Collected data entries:

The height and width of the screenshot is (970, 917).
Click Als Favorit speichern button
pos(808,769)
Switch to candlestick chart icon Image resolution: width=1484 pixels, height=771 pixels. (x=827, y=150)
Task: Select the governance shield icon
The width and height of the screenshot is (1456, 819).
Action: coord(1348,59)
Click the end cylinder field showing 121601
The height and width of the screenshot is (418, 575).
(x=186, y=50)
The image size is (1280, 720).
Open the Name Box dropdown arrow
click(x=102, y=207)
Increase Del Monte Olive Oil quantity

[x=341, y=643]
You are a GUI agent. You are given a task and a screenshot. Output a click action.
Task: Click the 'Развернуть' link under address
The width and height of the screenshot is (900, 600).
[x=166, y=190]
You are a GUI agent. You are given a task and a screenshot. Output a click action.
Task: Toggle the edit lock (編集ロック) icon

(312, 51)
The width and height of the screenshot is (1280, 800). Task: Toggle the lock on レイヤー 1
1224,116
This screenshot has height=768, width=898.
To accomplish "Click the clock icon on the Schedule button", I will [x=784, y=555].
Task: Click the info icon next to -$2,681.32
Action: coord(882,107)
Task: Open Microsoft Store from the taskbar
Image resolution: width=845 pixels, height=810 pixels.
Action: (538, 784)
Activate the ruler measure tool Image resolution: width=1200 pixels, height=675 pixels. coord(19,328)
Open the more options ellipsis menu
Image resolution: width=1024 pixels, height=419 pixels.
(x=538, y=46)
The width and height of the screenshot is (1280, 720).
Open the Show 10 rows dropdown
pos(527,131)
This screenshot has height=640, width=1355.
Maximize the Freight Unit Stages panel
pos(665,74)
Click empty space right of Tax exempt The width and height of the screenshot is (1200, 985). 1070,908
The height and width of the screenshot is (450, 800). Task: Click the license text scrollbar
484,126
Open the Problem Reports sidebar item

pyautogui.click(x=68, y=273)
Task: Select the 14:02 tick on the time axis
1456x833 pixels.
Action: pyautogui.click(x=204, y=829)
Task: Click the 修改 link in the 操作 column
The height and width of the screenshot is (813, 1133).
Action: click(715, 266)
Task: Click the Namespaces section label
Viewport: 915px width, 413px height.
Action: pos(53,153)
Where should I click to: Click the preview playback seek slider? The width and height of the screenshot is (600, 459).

■ **WHAT YOU ARE ASKED TO DO**: Please repeat each entry exactly as written.

■ **ANSWER FOR THIS EXERCISE**:
The height and width of the screenshot is (970, 917).
Click Als Favorit speichern button
pos(808,769)
Switch to candlestick chart icon Image resolution: width=1484 pixels, height=771 pixels. (x=827, y=150)
Task: Select the governance shield icon
The width and height of the screenshot is (1456, 819).
Action: coord(1348,59)
Click the end cylinder field showing 121601
The height and width of the screenshot is (418, 575).
(x=186, y=50)
The image size is (1280, 720).
Open the Name Box dropdown arrow
click(x=102, y=207)
Increase Del Monte Olive Oil quantity

[x=341, y=643]
You are a GUI agent. You are given a task and a screenshot. Output a click action.
Task: Click the 'Развернуть' link under address
The width and height of the screenshot is (900, 600).
[x=166, y=190]
You are a GUI agent. You are given a task and a screenshot. Output a click action.
Task: Toggle the edit lock (編集ロック) icon

(312, 51)
The width and height of the screenshot is (1280, 800). Task: Toggle the lock on レイヤー 1
1224,116
This screenshot has height=768, width=898.
To accomplish "Click the clock icon on the Schedule button", I will [x=784, y=555].
Task: Click the info icon next to -$2,681.32
Action: coord(882,107)
Task: Open Microsoft Store from the taskbar
Image resolution: width=845 pixels, height=810 pixels.
Action: (538, 784)
Activate the ruler measure tool Image resolution: width=1200 pixels, height=675 pixels. coord(19,328)
Open the more options ellipsis menu
Image resolution: width=1024 pixels, height=419 pixels.
(x=538, y=46)
The width and height of the screenshot is (1280, 720).
Open the Show 10 rows dropdown
pos(527,131)
This screenshot has height=640, width=1355.
Maximize the Freight Unit Stages panel
pos(665,74)
Click empty space right of Tax exempt The width and height of the screenshot is (1200, 985). 1070,908
The height and width of the screenshot is (450, 800). Task: Click the license text scrollbar
484,126
Open the Problem Reports sidebar item

pyautogui.click(x=68, y=273)
Task: Select the 14:02 tick on the time axis
1456x833 pixels.
Action: pyautogui.click(x=204, y=829)
Task: Click the 修改 link in the 操作 column
The height and width of the screenshot is (813, 1133).
Action: click(715, 266)
Task: Click the Namespaces section label
Viewport: 915px width, 413px height.
Action: pos(53,153)
Where should I click to: Click the preview playback seek slider? The width and height of the screenshot is (600, 459).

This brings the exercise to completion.